If the Senate’s parliamentarian finds a provision in violation of the Byrd Rule, it would require 60 senators to overturn that ruling in order to keep the extraneous provision in the underlying bill, an extremely high hurdle to clear. But an idea now being advanced by progressive activists is for Vice President Kamala Harris — or whomever else is presiding in the Senate at the time — to simply ignore the ruling of the parliamentarian and let the contested provision stay in the bill, a controversial move that Senate experts say has not been employed since 1975 by then-Vice President Nelson Rockefeller.

Yet if Democrats were to go that route and ignore the advice of the parliamentarian, it’s bound to cost them the support of at least Manchin — and potentially others, like Sen. Kyrsten Sinema, an Arizona Democrat.

“My only vote is to protect the Byrd Rule: Hell or high water,” Manchin told CNN. “Everybody knows that. I’m fighting to defend the Byrd Rule. The President knows that.”

Asked if he told the President about his position, Manchin said bluntly: “Straight up.”

The push to include a federal wage hike to $15 per hour has become a delicate situation for Democrats as they seek to muscle the massive economic rescue package through both chambers of Congress by the first week of March. The House Budget Committee is expected to piece together individual pieces of the proposal in the coming days before sending the sweeping bill to the full House, which is expected to approve the plan at the end of next week.

House Budget Chairman John Yarmuth, a Kentucky Democrat who supports the minimum wage hike, was skeptical on Tuesday that the hourly increase could survive the Senate’s strict budgetary rules, while even Biden himself has expressed serious doubt that it would survive in the Senate.
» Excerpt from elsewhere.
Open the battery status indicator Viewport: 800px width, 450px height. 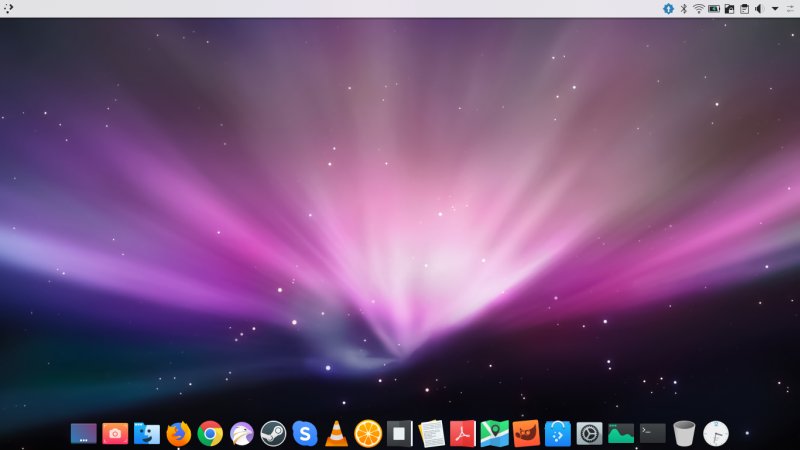[x=714, y=8]
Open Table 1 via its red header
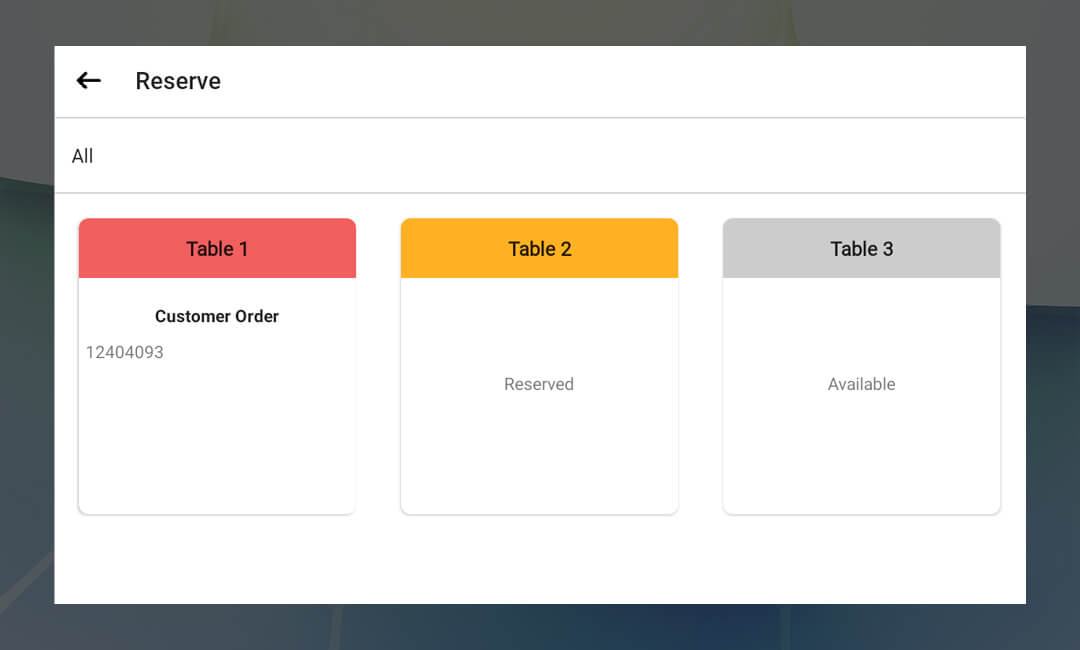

“I think the minimum wage is a stretch to get through the Byrd Rule,” Yarmuth told CNN, noting its impact on deficits after the next decade. “I’m just not aware of how they do that.”

Yarmuth said he expects his committee to vote to send the bill to the floor either by the end of this week or by Monday once his panel goes through its own process of clearing the relief bill with the House’s parliamentarian to make sure it does not run afoul of budget reconciliation rules. Yarmuth added that House panels are already privately working to resolve differences with Senate committees in order to speed passage in both chambers.
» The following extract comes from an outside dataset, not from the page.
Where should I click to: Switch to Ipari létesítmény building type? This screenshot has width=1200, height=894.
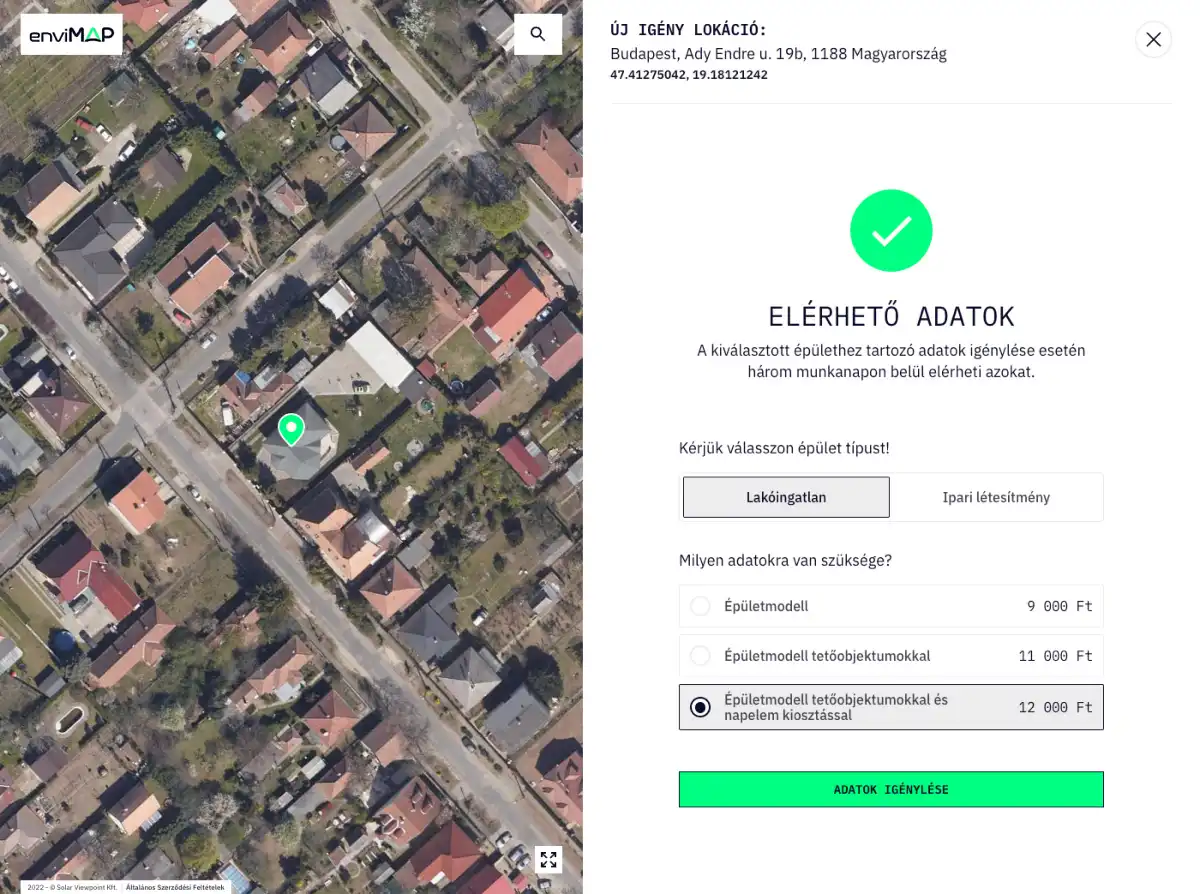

“Our committees have been working with their committees the whole time,” Yarmuth said.

If the massive measure is approved by the House next week, as is expected, it would come to the Senate the week after. Since Democrats are using fast-track budget procedures, known as reconciliation, the measure cannot be filibustered, meaning the bill can be approved by a simple majority of 51 senators — rather than 60 votes typically needed to overcome any roadblocks in the Senate. With a 50-50 deadlock, Harris would cast the tie-breaking vote.

Because Democrats are using the budget reconciliation process, they must adhere to the Byrd rule, named after the late Sen. Robert C. Byrd, whose seat Manchin now occupies.

Yet, Sanders says he has attorneys and experts of Senate rules on his staff who plan to argue for a favorable ruling with the Senate parliamentarian, Elizabeth MacDonough.

“The only way to increase the minimum wage to $15 an hour now is to pass it with 51 votes through budget reconciliation,” said Sanders, who argued that a recent cost estimate by the Congressional Budget Office strengthened his argument to keep the provision in the bill.

On Monday, Sanders told CNN: “We are going to make our case to the parliamentarian that we absolutely believe that raising the minimum wage to $15 an hour is consistent with the rules of the Senate and the reconciliation process.”